• **SELECTED EXTRACT**

** begin **

8. Permissible Interests. Subject to
and in accordance with the Articles of Incorporation
of the Fund and the Certificate of Incorporation of
the Adviser, Directors, officers, agents and
shareholders of the Fund are or may be interested in
the Adviser (or any successor thereof) as Directors,
officers, agents, shareholders or otherwise;
Directors, officers, agents and shareholders of the
Adviser are or may be interested in the Fund as
Directors, officers, shareholders or otherwise; and
the Adviser (or any successor) is or may be
interested in the Fund as a shareholder or otherwise;
and that the effect of any such interrelationships
shall be governed by said Articles of Incorporation,
Certificate of Incorporation and the provisions of the
1940 Act.
9. Duration and Termination. This
Agreement, unless sooner terminated as provided
herein, shall continue in effect with respect to each
Portfolio for a period of up to one year from the
effective date hereof (except with respect to any
Portfolio added to Schedule A of this Agreement
after the date hereof, for an initial period of two
years from the date that such Portfolio is added) and
thereafter provided such continuance is specifically
approved at least annually (a) by the vote of a
majority of those members of the Board of Directors
of the Fund who are not parties to this Agreement or
interested persons of any such party, cast in person
at a meeting called for the purpose of voting on such
approval, and (b) by the Board of Directors of the
Fund or by vote of a majority of the outstanding
voting securities of each Portfolio of the Fund;
provided however, that if the holders of any
Portfolio fail to approve the Agreement as provided
herein, the Adviser may continue to serve in such
capacity in the manner and to the extent permitted
by the 1940 Act and Rules thereunder. This
Agreement may be terminated by any Portfolio of
the Fund at any time, without the payment of any
penalty, by vote of a majority of the entire Board of
Directors of the Fund or by vote of a majority of the
outstanding voting securities of the Portfolio on 60
days' written notice to the Adviser. This Agreement
may be terminated by the Adviser at any time,
without the payment of any penalty, upon 90 days'
written notice to the Fund. This agreement will
automatically and immediately terminate in the
event of its assignment, provided that an assignment
to a corporate successor to all or substantially all of
the Adviser's business or to a wholly-owned
subsidiary of such corporate successor which does
not result in a change of actual control of the
Adviser's business shall not be deemed to be an
assignment for the purposes of this Agreement. Any
notice under this Agreement shall be given in
writing, addressed and delivered or mailed postpaid,
to the other party at any office of such party and
shall be deemed given when received by the
addressee.

** end **

• **TASKS**
A. In the advisory agreement excerpt, why does an assignment to a corporate successor of the Adviser's business not automatically end the Agreement? Answer in one to three sentences.
B. Answer these questions from the advisory agreement excerpt:
(i) How many days' written notice to the Adviser are required when a Portfolio terminates the Agreement?
(ii) How many days' written notice to the Fund must the Adviser give to terminate it?
(iii) When is a notice under the Agreement deemed given?
The records that follow come from a separate source and are unrelated to the agreement excerpt.

• **DATASET ENTRIES**
** begin **

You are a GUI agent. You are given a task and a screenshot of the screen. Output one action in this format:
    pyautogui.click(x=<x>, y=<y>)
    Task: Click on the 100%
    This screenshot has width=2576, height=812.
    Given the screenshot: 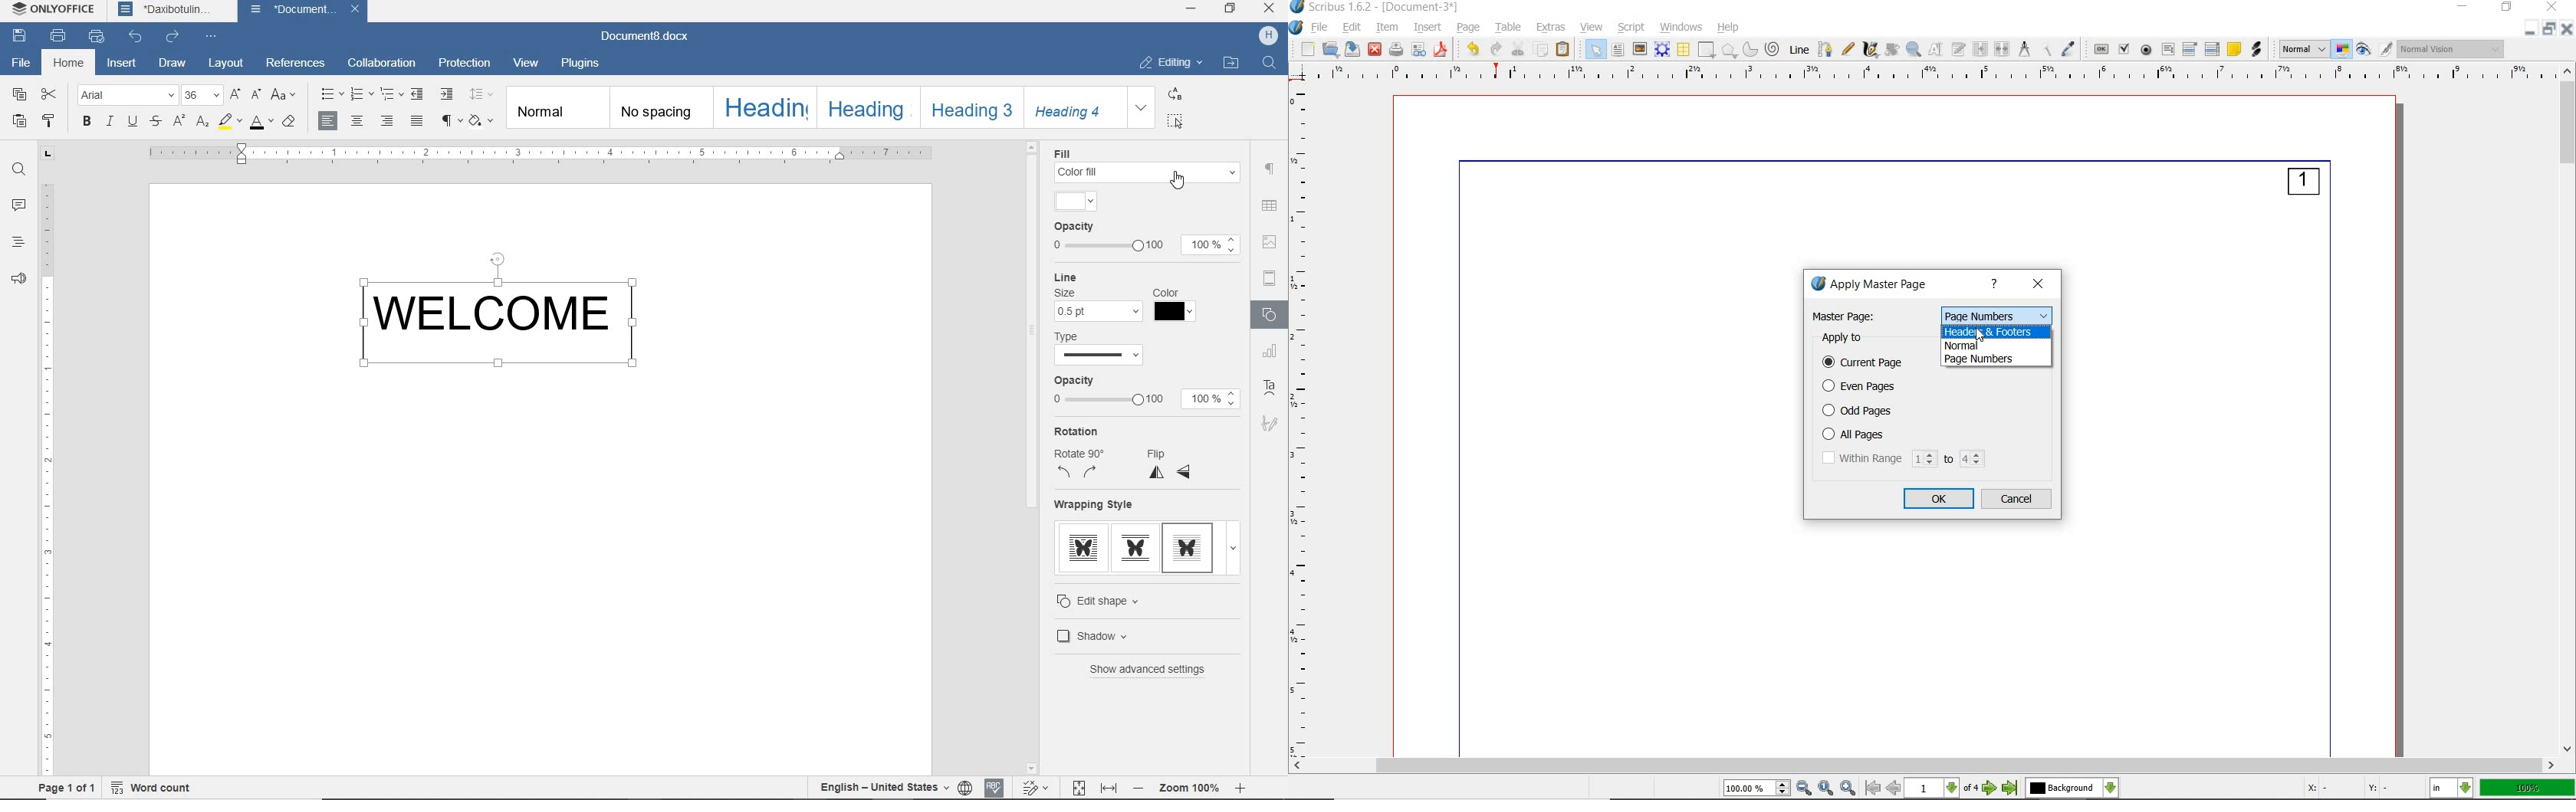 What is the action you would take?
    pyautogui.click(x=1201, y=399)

** end **
** begin **

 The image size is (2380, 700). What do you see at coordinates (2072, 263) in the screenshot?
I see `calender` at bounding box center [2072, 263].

** end **

• **EXERCISE RESULTS**
A. Such a transfer is not treated as an assignment for the Agreement's purposes if it does not change actual control of the Adviser's business. The transfer must go to a corporate successor to all or substantially all of that business, or to a wholly-owned subsidiary of that successor.

B.
(i) 60 days.
(ii) 90 days.
(iii) When the addressee receives it.